A couple weeks ago, I went to my church, then instead of Sunday school, I decided to shake it up a bit and go to the church next door. Our town has 5 churches right off the town square that are within spitting distance of each other. Anyway, not surprisingly, this sermon was exactly what I needed to hear. It was the Old Testament story of Shadrach, Meshach, and Abednego and how they stood up to King Nebuchanezzer. It ticked the king off and he threw them into the fiery furnace, but they came out without one hair on their heads singed. The sermon did not go where I thought it would at all. I thought we would talk about those guys and how they did right by God. Instead it was more about the King, and how self absorbed the guy was. And the preacher asked some tough questions. Who do we treat as god, self or God? What is our motivation for what we do? What we wear? Where we go? To impress others?
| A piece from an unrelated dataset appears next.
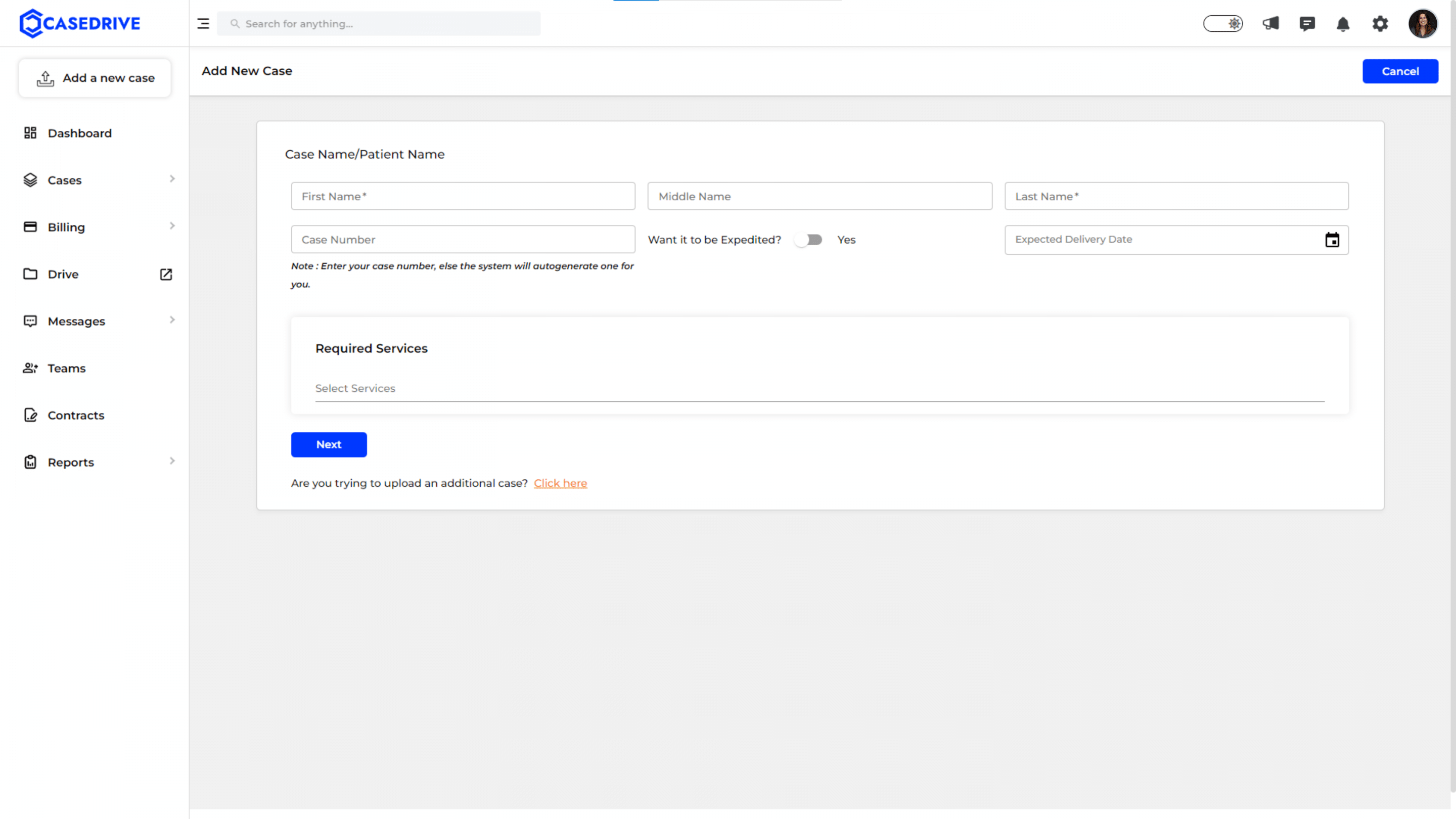Click the user profile avatar
The image size is (1456, 819).
click(1422, 24)
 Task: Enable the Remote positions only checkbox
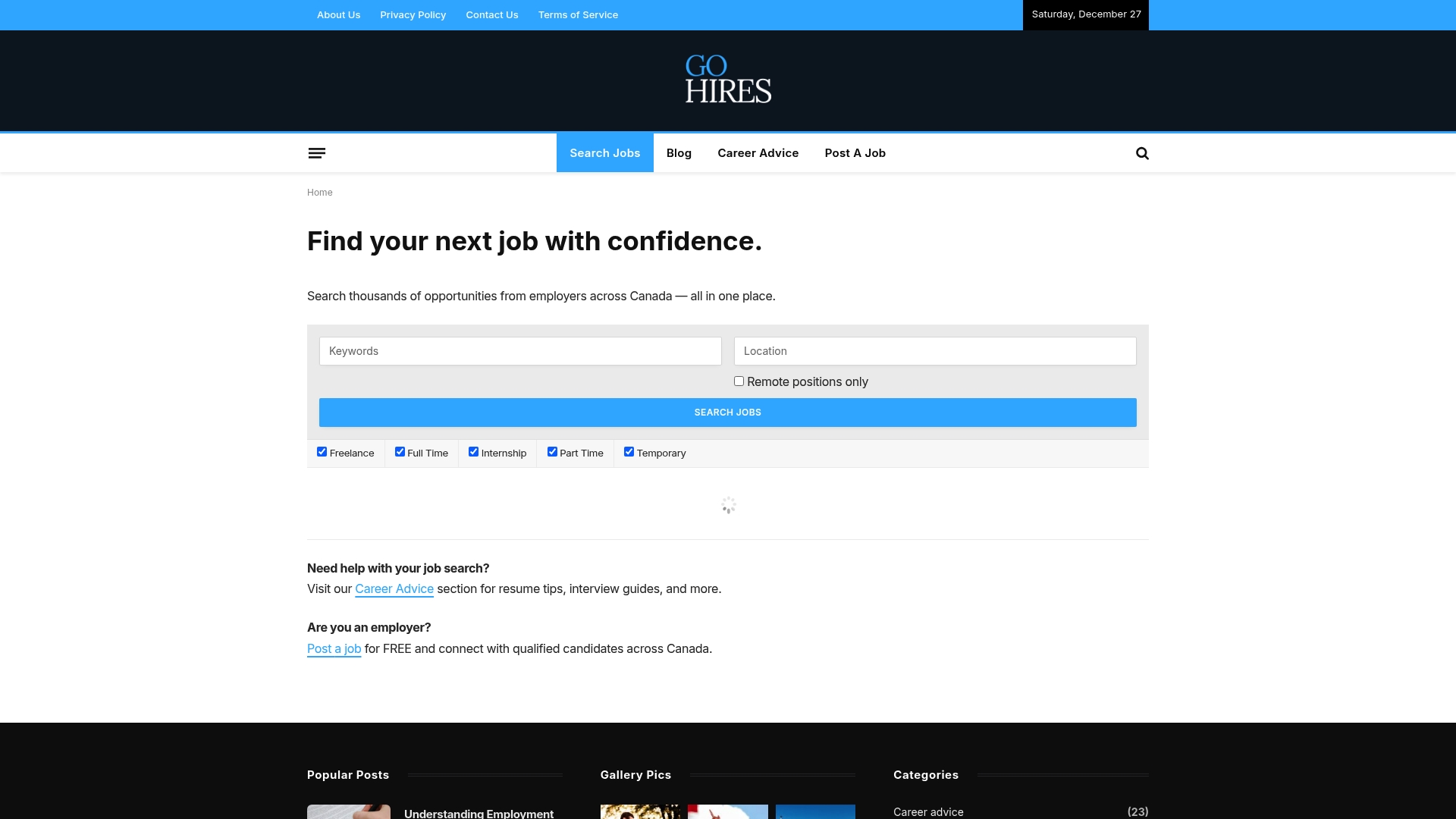pyautogui.click(x=738, y=381)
It just made me think. I know I have a problem with selfishness. I know it, but what do I do about it? Not much. But since this sermon, I've made a consious effort to try to focus more on other people, not just dinners with friends and such like I was trying to do, because, honestly, a lot of that is about me, but instead, praying for others, serving others, thinking about others situations and not my own. It's amazing the peace I've felt from it. Weird isn't it, when I quit focusing on myself and my imperfections and my problems and my issues and start focusing on others and fill myself with compassion and thankfulness rather than anxiety and me.
I don't mean it in a bad way, but I'm tired of me, tired of thinking about the same problems, focusing on the same things I see as shortcomings, tired of putting myself at the center of my world. I'm ready for God to be at the center, for Him to be the focus, for Him to motivate my thoughts and my actions. Like I said, I can already see a change in my thoughts and attitude. I look forward to more!